Other tests employed were based on flow cytometry and Western blot. Although, th later one was commercialized for some period of time (Tesa-blot®), both are not currently available.
In another approach, serological methods were developed for detection of specific antibodies against different populations of T. cruzi, aiming the identification of the parasite type (I to VI) that predominates in each infected individual. Some results have been already published by Bhattacharyya and collaborators in 2014.
In another phase of the laboratorial diagnosis, in the decade 1990, studies were directed for the amplification of nucleic acids of the parasite itself, aiming the parasitological diagnosis, by PCR. Nowadays, it is possible to verify the presence of one parasite in 10 mL of blood. The point is, that, as a verification method of the parasite presence, since the parasite could be not present in a chronic infection sample, a negative result does not have a diagnostic value. The sensibility is higher than that of hemoculture and xenodiagnosis, although there is a concern in relation to its specificity in routine services. Also, such method is still not commercialized (reviewed by Luquetti & Rassi). Please, see the following chapter.

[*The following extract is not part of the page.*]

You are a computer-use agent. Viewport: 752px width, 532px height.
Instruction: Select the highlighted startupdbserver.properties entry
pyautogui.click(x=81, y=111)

A new commercial test, based on quimioluminescence, was developed in the last decade, with excellent sensibility, for application in hemotherapic services. This test of high utility in centers with a high demand of exams, is nowadays widely used.
Although several serological tests of good performance are at hand, it is necessary the verification of each batch and the availability of adequate technical instructions for the laboratoy personal. The Ministry of Health from Brazil demonstrated sensibility to this subject, promoting studies of the commercialized reagents. In partnership with the Management fo AIDS, manual and video about the disease diagnosis were elaborated. Also, in partnership with Biomanguinhos (Fiocruz), ANVISA develops, since 2001, an external quality program (AEQ), distributing three panels of sera each year, which is still in operation for the hemotherapic services in Brazil.
Although with all the advancements achieved, is still needed the use of two tests with different principles to assure the presence (or exclusion) of infection. However, for exclusion of a blood donor, following WHO recommendations (2002), the execution of a single test of high sensibility (ELISA or quimioluminescence) is enough if an external control of quality is operative.